= Bitrate peeling =

Technique for changing the bitrate of an audio stream

Bitrate peeling is a technique used in Ogg Vorbis audio encoded streams, wherein a stream can be encoded at one bitrate but can be served at that or any lower bitrate.

The purpose is to provide access to the clip for people with slower Internet connections, and yet still allow people with faster connections to enjoy the higher quality content. The server automatically chooses which stream to deliver to the user, depending on user's connection speed.

As of 2005, Ogg Vorbis bitrate peeling existed only as a concept as there was not yet an encoder capable of producing peelable datastreams Bounties - XiphWiki.

==Difference from other technologies==
The difference between SureStream and bitrate peeling is that SureStream is limited to only a handful of pre-defined bitrates, with significant difference between them, and SureStream encoded files are big because they contain all of the bitrates used, while bitrate peeling uses much smaller steps to change the available bitrate and quality, and only the highest bitrate is used to encode the file/stream, which results in smaller files on servers.

A related technique to the SureStream approach is hierarchical modulation, used in broadcast, where severally different streams at different qualities (and bitrates) are all broadcast, with the higher quality stream used if possible, with the lower quality streams fallen back on if not.

===Lossy and correction===

A similar technology is to feature a combination of a lossy format and a lossless correction; this allows stripping the correction to easily obtain a lossy file. Such formats include MPEG-4 SLS (scalable to lossless), WavPack, DTS-HD Master Audio and OptimFROG DualStream.

===SureStream example===
A SureStream encoded file is encoded at bitrates of 16 kbit/s, 32 kbit/s and 96 kbit/s. The file will be about the same in size as three separate files encoded at those bitrates and put together, or one file encoded at the sum of those bitrates, which is about 144 kbit/s (16 + 32 + 96). When a dial-up user has only about 28 kbit/s of bandwidth available, the Real server will serve the 16 kbit/s stream. If the dial-up connection is of higher quality, and maybe about 42 kbit/s is available, the server will automatically switch to the 32 kbit/s stream. A DSL or cable Internet user will be served the 96 kbit/s stream. This looks good, but even though the user with 28 kbit/s can use a higher bitrate / higher quality stream (maybe 22–24 kbit/s), such thing can't be done with SureStream, unless the encoded file contains such a bitrate. This is where Bitrate Peeling comes into play.

**TASK INSTRUCTIONS**. In the bitrate peeling text, what decides which stream a user receives?

**COLLECTED MATERIAL**.
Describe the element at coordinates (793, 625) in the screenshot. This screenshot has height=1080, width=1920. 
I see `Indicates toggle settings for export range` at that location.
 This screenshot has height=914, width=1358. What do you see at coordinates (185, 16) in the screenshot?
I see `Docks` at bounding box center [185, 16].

**ANSWER SPACE**. The server chooses automatically, based on the user's connection speed.